I've owned a couple Klon clones and this is the one I've stuck with and for a good chunk of time too.


----------



## Steadfastly (Nov 14, 2008)

davetcan said:


> Outside of the KTR and an Aluminum Falcon V1 this is head and shoulders above the rest (I've owned most) . It's ended my search. Can't say for sure that it's actually better than the other 2 I've mentioned as I no longer have them here to A/B, *but my gut tells me it is*


Man, your ears are in a really funny spot!GF^%@ I couldn't resist, Dave.


----------



## davetcan (Feb 27, 2006)

I can think of worse places for them ☺


----------



## Roryfan (Apr 19, 2010)

davetcan said:


> Outside of the KTR and an Aluminum Falcon V1 this is head and shoulders above the rest (I've owned most) . It's ended my search. Can't say for sure that it's actually better than the other 2 I've mentioned as I no longer have them here to A/B, but my gut tells me it is


Did you try the J. RAD Archer (silver with Si) & Archer IKON (gold with Ge)? I have them both on my board right now & am leaning towards keeping the IKON & a /13 Dyna Ranger Treble Booster (along with a few other dirt boxes).


----------



## davetcan (Feb 27, 2006)

Tried the silver but not the gold. Standouts for my taste were, in order of preference, Centura, Falcon I, KTR, Arc. The rest are all kind of grouped together and include - Archer, Tone Bakery, Pedal Monsters, Falcon II and III, Monsterpiece, JPFX. I'm sure I'm forgetting a couple. All were "good" pedals if you like the Klon thing, which I do, but the first 3 I listed were standouts with the Arc Effects being very close.


----------



## sulphur (Jun 2, 2011)

Fred is stomping on his with his barefeet, ffs.


----------



## Chitmo (Sep 2, 2013)

sulphur said:


> Fred is stomping on his with his barefeet, ffs.

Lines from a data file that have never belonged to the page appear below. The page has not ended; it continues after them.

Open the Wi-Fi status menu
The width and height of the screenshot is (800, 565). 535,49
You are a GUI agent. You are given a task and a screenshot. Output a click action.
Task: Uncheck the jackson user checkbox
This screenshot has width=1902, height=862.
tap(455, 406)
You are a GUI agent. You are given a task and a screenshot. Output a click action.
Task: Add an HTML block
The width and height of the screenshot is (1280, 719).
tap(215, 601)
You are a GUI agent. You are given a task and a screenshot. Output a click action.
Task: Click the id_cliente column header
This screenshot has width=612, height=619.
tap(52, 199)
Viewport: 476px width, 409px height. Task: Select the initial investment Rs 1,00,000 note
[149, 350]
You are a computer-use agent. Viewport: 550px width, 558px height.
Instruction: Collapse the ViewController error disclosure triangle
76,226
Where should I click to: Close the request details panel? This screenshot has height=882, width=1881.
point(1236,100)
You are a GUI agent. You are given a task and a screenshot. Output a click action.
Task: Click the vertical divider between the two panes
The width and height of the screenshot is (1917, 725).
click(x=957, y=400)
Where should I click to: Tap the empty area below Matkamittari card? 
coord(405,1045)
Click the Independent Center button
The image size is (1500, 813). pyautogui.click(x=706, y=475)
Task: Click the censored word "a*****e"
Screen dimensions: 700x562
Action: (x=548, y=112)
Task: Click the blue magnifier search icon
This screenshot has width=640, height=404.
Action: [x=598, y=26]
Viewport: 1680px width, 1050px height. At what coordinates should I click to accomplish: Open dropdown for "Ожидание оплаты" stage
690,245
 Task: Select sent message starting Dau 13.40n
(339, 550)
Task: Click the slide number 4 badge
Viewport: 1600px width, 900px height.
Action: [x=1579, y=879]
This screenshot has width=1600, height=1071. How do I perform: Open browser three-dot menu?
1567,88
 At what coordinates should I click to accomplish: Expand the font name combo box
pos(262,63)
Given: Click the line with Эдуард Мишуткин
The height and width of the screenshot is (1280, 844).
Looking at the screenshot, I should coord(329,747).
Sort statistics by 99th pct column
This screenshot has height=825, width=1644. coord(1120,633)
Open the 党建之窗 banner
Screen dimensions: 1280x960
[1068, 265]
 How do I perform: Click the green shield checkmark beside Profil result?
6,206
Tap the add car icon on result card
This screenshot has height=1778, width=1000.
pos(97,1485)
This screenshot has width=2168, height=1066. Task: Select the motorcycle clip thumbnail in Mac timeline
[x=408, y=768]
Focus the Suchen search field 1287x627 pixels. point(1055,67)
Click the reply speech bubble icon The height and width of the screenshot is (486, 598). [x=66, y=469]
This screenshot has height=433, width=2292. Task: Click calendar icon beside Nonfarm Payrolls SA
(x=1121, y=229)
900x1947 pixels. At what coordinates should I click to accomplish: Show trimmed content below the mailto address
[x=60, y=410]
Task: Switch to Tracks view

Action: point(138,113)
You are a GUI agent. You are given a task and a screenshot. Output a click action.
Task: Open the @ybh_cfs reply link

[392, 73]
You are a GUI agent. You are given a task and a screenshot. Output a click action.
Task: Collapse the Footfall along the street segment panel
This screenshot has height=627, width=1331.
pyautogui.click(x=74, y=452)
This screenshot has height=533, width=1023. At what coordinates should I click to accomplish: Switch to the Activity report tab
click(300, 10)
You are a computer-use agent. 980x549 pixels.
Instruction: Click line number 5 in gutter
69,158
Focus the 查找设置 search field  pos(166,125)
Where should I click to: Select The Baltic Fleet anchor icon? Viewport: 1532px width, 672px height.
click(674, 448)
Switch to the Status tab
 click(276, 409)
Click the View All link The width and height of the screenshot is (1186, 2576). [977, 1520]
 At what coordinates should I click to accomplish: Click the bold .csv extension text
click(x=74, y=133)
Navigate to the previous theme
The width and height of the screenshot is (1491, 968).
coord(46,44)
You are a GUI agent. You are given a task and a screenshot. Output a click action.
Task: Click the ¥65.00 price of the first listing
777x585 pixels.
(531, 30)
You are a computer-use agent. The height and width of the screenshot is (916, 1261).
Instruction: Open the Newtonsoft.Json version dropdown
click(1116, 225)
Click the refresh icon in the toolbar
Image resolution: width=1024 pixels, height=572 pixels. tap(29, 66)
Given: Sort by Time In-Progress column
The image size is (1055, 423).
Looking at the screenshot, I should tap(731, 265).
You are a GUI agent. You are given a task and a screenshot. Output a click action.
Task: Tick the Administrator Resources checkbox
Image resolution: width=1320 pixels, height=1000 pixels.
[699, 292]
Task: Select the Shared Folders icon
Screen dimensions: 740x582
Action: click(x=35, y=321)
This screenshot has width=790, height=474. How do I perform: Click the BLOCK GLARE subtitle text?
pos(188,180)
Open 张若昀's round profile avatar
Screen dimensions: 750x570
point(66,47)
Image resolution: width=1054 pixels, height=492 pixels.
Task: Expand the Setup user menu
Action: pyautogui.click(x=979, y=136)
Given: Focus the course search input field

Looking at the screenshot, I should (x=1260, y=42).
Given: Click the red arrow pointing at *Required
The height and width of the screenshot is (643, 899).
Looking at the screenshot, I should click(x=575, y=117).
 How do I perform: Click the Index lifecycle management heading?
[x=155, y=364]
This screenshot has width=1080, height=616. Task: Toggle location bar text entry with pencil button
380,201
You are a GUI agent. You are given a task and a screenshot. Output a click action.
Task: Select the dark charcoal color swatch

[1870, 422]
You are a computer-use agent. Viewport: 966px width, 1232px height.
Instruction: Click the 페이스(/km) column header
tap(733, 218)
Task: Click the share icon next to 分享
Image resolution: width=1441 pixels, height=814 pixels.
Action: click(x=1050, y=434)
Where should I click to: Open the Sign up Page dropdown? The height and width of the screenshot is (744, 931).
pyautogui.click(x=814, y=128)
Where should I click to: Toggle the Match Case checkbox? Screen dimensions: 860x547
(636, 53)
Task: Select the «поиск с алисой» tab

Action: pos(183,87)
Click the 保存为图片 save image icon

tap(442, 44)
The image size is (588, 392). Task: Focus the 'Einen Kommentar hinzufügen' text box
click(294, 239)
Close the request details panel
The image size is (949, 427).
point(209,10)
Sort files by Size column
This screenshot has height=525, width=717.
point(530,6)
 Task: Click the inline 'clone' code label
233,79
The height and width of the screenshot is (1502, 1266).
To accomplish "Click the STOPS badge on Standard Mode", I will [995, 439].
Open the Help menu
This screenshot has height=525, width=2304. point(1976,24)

So I don't like socks or shoes, what the problem is?


----------



## jayjacque (Sep 2, 2012)

Kudos to the purchaser and purchasee. To throw in my 2 bits: I recently picked up a Rimrock Mythical OD and am still trying to pick myself up off the floor in awestrucknessicity.


----------



## jdto (Sep 30, 2015)




----------



## bigboki (Apr 16, 2015)




----------



## Business (Jul 30, 2013)

So did someone really buy this thing?


----------



## sulphur (Jun 2, 2011)

Business said:


> So did someone really buy this thing?


I think he yanked the ad, second thoughts.


----------



## butterknucket (Feb 5, 2006)

I've never tried a Klon or a Klon clone.


----------



## Chitmo (Sep 2, 2013)

butterknucket said:


> I've never tried a Klon or a Klon clone.


Do it


----------



## butterknucket (Feb 5, 2006)

Chitmo said:


> Do it


How does it compare with one of these, as I have one.


----------



## Chitmo (Sep 2, 2013)

butterknucket said:


> How does it compare with one of these, as I have one.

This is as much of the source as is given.